A prolific painter of abstraction and political activist, Asger Jorn was a founding member of Situationist International, a group of agitators linked to Marxism and other avant-garde philosophies with the goal of effecting major social and political changes.  He was born in the village of Vejrum in northwest Jutland, Denmark to parents who were teachers and fundamentalist Christians, a philosophy Asger rebelled against increasingly as he got older.  His father was killed in an automobile wreck when Asger was twelve years old.  Three years later, he was diagnosed with tuberculosis, and he spent three months in treatment on the coast of Jutland.  Shortly after that, he began painting, influenced by Danish artist Martin Kaalund-Jorgensen, who used Asger as a model for many of his figurative works.

In 1935, Asger Jorn graduated from Vinthers Seminarium in Silkeborg, Denmark, where he had been especially influenced by a class in 19th Century Scandinavian thought.  He had also joined a branch of the Danish Communist Party, and was much impressed by trade unionism.  Its leader, Christian Christensen, became a 'second father' to him.

Jorn traveled to Paris in 1936 with the intention of studying with avant-garde artist Wassily Kandinsky, but learning that he was at poverty level and selling only a few paintings, Jorn associated himself with Fernand Leger at the Academie Contemporaine.  During this period, he changed his painting focus from figurative to abstraction.  He joined French architect and painter Le Corbusier (1887-1965), a pioneer in the International Style, in working on an entry in the 1937 Paris Exhibition.  Shortly after, Jorn returned to Denmark where, from 1937 to 1942, he studied at the Copenhagen Art Academy.

When the Nazis occupied Denmark, Asger Jorn was filled with depression, fury and confusion, especially since he had been dedicated to pacifism.  He became an active communist resistor and co-founded an underground group called Helhesten, meaning "hell horse".  For its journal, he wrote essays including one called "Intimate Banalities" in which he praised amateur landscape painting and asserted that kitsch was the future of art.
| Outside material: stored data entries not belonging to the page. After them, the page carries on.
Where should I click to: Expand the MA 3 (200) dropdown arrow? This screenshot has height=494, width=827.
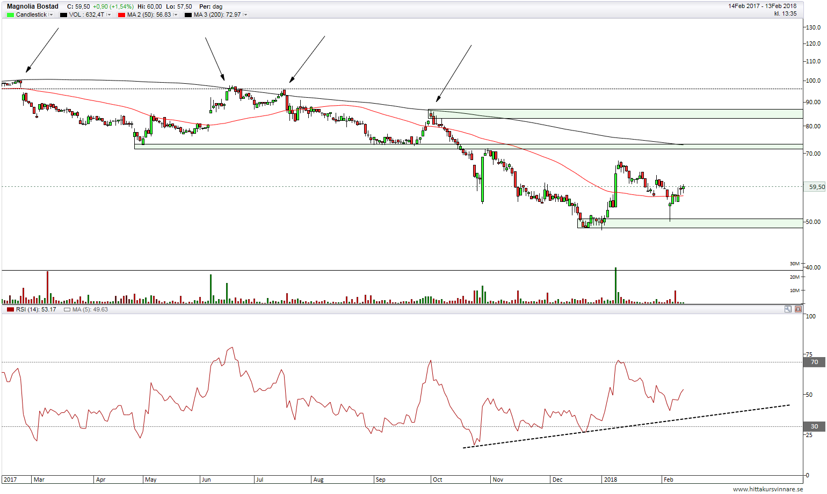(x=245, y=15)
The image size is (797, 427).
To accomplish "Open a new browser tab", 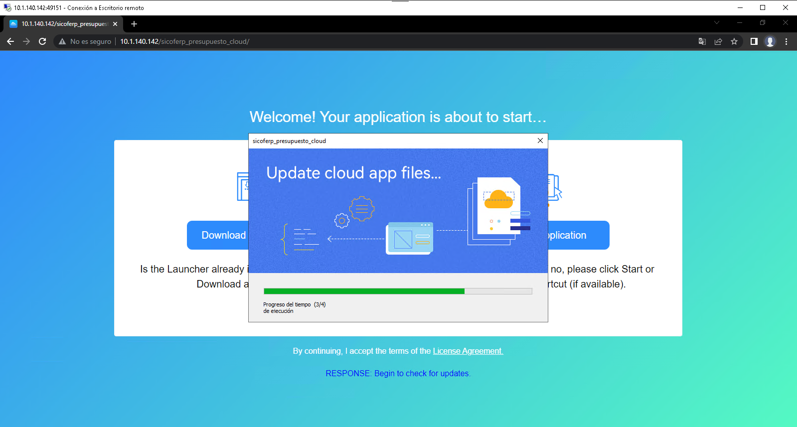I will (134, 24).
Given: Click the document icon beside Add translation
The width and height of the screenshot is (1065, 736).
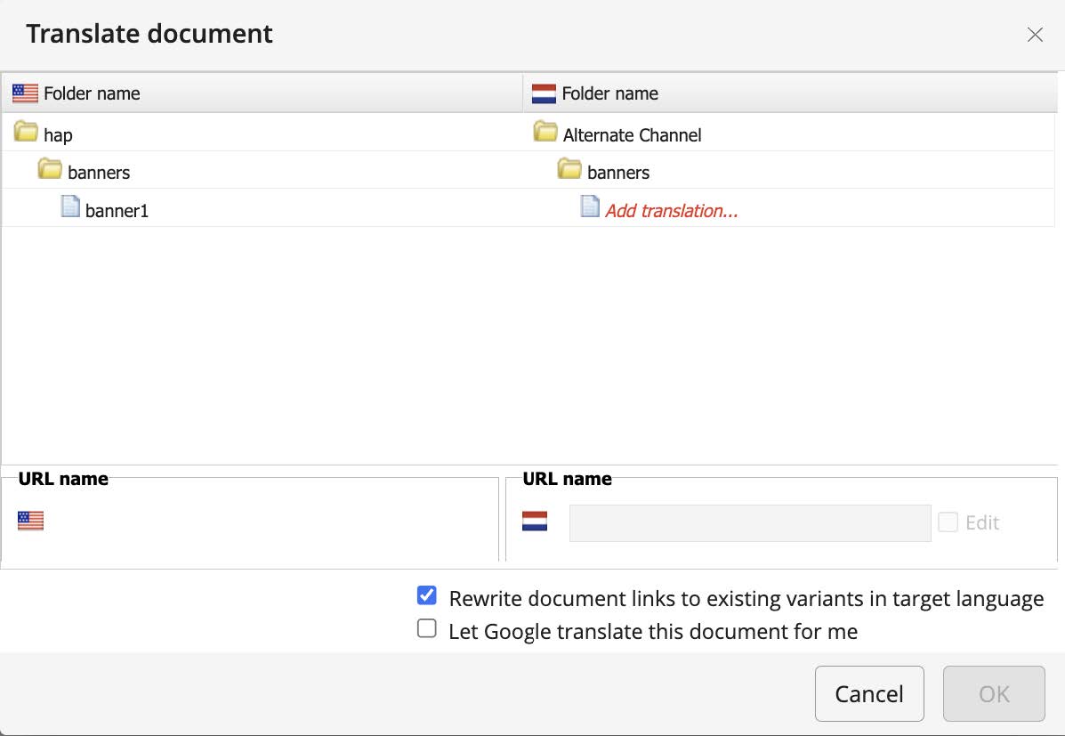Looking at the screenshot, I should (x=590, y=207).

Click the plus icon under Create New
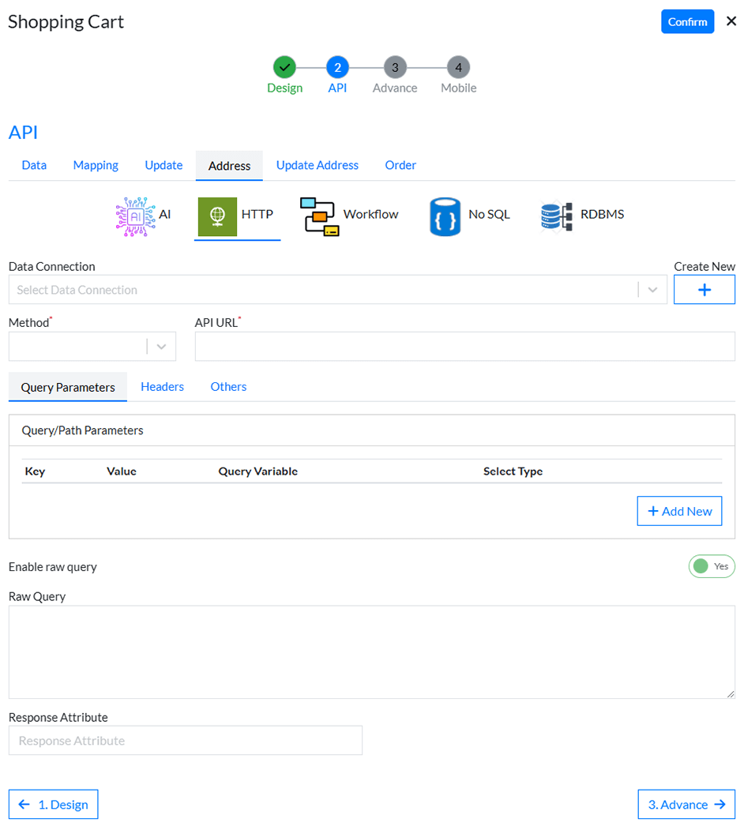704,290
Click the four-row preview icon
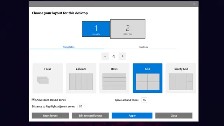224x126 pixels. point(114,82)
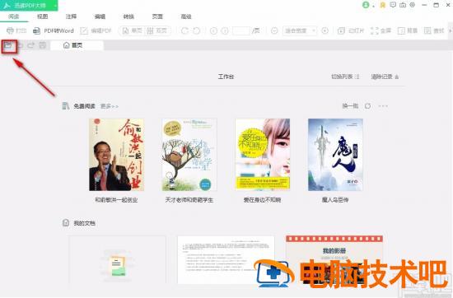Open the 转换 convert tab
Screen dimensions: 453x298
(128, 16)
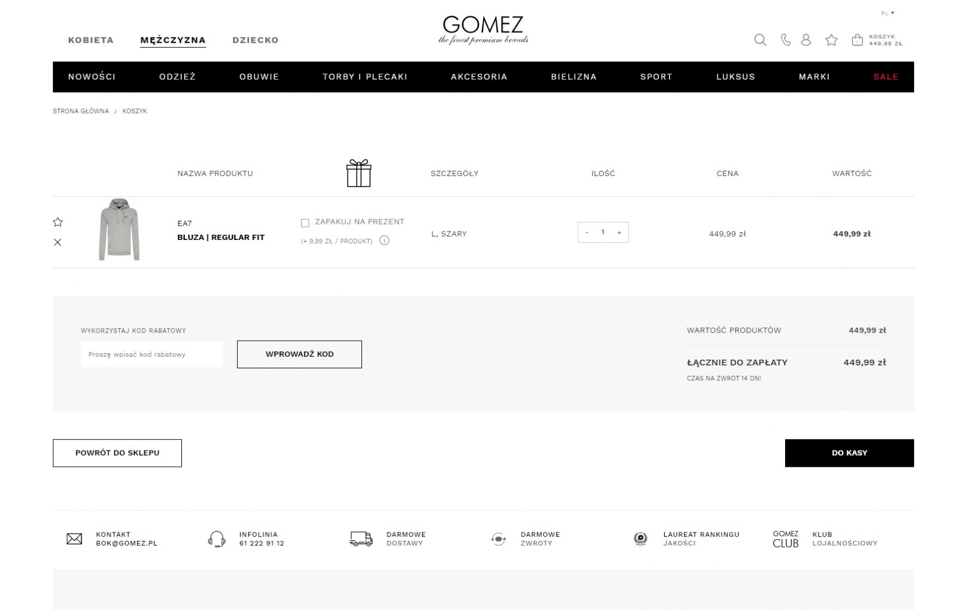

After the war, he moved back to France, having distanced himself from the Communist Party as being too committed to central "bourgeois political control".  With Karel Appel, Constant Anton Nieuwenhuys and others, he founded the avant-garde movement, COBRA, an acronym for its three main cities, Copenhagen, Brussels and Amsterdam.  It was dedicated to spontaniety of expression with "complete freedom of colour and form", and to the artwork of Joan Miro and philosophy of Marxism.  Jorn wrote books including Memoires with his artist friend, Guy Debord,, and in 1957 was part of the founding of Situationist International, which attacked capitalist exploitation and the effects of ill treatment of people and asserted unifying of freedoms of playing, working and thinking.  In 1961, he quit S.I., thinking its tenets were correct but having little effect.

That same year in Copenhagen, he founded with several others the Scandinavian Institute of Comparative Vandalism, dedicated to enlightenment about Scandinavian culture, and he also continued writing political tracts.  With several others, he did much touring of Scandinavia and Europe as part of a photography project to trace cultural connections between the two geographical areas.  He also did much published writing on Nordic art.

On May 3, 1973, Asger Jorn died in a hospital in Aarhus, Denmark at age 59.

The Silkeborg Kunstmuseum houses the art collection and archives of Asger Jorn.